Exercise prompt:
Retype the records from the line containing "Task: Open the New Slots flame icon" through the line containing "click(x=1260, y=200)", including both of those lines.

Entries on finding words and elements:
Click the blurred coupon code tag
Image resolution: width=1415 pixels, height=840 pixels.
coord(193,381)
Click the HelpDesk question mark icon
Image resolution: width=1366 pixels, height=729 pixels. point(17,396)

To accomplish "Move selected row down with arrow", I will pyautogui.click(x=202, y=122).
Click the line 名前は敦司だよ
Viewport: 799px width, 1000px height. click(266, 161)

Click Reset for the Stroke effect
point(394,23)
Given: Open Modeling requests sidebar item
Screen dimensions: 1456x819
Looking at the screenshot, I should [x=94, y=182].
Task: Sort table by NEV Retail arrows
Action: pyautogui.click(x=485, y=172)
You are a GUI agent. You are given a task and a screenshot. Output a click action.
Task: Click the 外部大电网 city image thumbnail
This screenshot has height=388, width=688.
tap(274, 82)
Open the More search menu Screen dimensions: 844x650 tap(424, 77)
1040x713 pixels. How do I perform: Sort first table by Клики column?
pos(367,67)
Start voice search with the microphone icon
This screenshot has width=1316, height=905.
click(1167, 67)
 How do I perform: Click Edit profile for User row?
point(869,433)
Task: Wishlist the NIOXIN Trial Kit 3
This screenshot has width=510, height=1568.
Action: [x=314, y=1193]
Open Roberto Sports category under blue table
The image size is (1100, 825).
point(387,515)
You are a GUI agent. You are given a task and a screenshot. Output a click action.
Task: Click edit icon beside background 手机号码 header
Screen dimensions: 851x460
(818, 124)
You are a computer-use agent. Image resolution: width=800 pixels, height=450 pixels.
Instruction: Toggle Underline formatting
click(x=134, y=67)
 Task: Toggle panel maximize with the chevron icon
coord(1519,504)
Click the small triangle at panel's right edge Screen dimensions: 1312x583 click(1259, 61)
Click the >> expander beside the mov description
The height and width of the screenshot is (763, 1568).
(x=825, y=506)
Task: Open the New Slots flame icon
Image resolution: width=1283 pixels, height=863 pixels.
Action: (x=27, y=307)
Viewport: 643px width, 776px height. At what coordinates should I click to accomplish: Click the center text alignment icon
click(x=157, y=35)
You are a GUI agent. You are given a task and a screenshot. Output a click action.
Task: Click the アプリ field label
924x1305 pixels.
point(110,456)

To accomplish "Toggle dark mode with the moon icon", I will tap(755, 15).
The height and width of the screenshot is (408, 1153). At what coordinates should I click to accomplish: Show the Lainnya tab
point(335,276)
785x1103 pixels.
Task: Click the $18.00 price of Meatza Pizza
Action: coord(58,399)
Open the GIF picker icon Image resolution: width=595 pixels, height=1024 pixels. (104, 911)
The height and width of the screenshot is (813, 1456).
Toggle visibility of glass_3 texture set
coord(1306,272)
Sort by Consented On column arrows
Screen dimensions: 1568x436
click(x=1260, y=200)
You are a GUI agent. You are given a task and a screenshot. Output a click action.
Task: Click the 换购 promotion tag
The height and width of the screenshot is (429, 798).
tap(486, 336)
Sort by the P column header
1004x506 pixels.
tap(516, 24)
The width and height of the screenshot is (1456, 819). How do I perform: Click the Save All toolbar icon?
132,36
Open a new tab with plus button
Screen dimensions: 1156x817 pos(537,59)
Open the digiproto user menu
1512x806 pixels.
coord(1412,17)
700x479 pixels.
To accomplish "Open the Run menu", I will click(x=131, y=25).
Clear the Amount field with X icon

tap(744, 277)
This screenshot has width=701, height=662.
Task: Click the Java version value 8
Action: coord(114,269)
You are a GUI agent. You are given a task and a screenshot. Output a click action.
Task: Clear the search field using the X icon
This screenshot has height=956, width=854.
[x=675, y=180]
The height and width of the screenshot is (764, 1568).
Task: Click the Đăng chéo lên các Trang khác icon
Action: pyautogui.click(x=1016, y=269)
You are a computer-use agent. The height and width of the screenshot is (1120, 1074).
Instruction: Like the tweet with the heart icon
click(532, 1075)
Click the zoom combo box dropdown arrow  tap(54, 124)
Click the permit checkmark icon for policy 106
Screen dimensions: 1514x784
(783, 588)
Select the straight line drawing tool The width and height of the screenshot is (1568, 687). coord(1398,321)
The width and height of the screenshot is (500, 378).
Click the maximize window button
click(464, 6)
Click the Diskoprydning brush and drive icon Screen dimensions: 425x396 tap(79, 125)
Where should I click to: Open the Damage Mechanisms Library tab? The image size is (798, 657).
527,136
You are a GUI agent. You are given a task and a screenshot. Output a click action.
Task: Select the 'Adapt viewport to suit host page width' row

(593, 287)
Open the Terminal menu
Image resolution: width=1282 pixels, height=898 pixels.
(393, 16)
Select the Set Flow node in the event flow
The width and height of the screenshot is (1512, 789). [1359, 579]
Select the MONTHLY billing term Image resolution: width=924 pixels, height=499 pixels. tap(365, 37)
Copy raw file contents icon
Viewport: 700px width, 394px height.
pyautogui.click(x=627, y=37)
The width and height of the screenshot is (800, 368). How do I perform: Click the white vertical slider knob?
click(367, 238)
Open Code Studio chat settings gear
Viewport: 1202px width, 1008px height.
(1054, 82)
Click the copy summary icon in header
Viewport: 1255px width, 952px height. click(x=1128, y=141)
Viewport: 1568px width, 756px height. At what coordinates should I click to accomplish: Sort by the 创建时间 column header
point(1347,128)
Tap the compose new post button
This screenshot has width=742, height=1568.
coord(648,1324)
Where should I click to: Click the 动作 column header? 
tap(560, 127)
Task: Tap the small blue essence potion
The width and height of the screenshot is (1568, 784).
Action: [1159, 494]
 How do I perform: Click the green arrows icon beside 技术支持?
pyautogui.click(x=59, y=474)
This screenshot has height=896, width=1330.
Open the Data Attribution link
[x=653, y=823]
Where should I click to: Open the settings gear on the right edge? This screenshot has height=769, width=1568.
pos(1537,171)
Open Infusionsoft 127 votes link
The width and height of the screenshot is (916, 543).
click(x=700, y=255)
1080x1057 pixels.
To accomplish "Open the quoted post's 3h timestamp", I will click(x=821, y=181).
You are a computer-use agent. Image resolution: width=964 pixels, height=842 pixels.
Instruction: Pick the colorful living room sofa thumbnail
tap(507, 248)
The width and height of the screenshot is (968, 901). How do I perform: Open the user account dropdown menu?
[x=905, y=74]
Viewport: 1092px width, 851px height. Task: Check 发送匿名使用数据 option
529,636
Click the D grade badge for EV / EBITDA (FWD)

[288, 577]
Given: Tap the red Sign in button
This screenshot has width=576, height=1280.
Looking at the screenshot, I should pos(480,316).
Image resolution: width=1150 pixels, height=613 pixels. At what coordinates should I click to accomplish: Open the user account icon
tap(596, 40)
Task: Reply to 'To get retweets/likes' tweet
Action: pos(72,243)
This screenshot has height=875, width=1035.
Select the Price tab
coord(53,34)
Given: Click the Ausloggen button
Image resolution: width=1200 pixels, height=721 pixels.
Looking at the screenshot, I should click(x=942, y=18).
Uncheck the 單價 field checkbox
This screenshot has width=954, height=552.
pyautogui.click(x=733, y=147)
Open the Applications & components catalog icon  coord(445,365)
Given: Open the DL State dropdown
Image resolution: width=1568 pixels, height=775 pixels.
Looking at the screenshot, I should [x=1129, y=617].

Complete answer:
Task: Open the New Slots flame icon
Image resolution: width=1283 pixels, height=863 pixels.
Action: (x=27, y=307)
Viewport: 643px width, 776px height. At what coordinates should I click to accomplish: Click the center text alignment icon
click(x=157, y=35)
You are a GUI agent. You are given a task and a screenshot. Output a click action.
Task: Click the アプリ field label
924x1305 pixels.
point(110,456)

To accomplish "Toggle dark mode with the moon icon", I will tap(755, 15).
The height and width of the screenshot is (408, 1153). At what coordinates should I click to accomplish: Show the Lainnya tab
point(335,276)
785x1103 pixels.
Task: Click the $18.00 price of Meatza Pizza
Action: coord(58,399)
Open the GIF picker icon Image resolution: width=595 pixels, height=1024 pixels. (104, 911)
The height and width of the screenshot is (813, 1456).
Toggle visibility of glass_3 texture set
coord(1306,272)
Sort by Consented On column arrows
Screen dimensions: 1568x436
click(x=1260, y=200)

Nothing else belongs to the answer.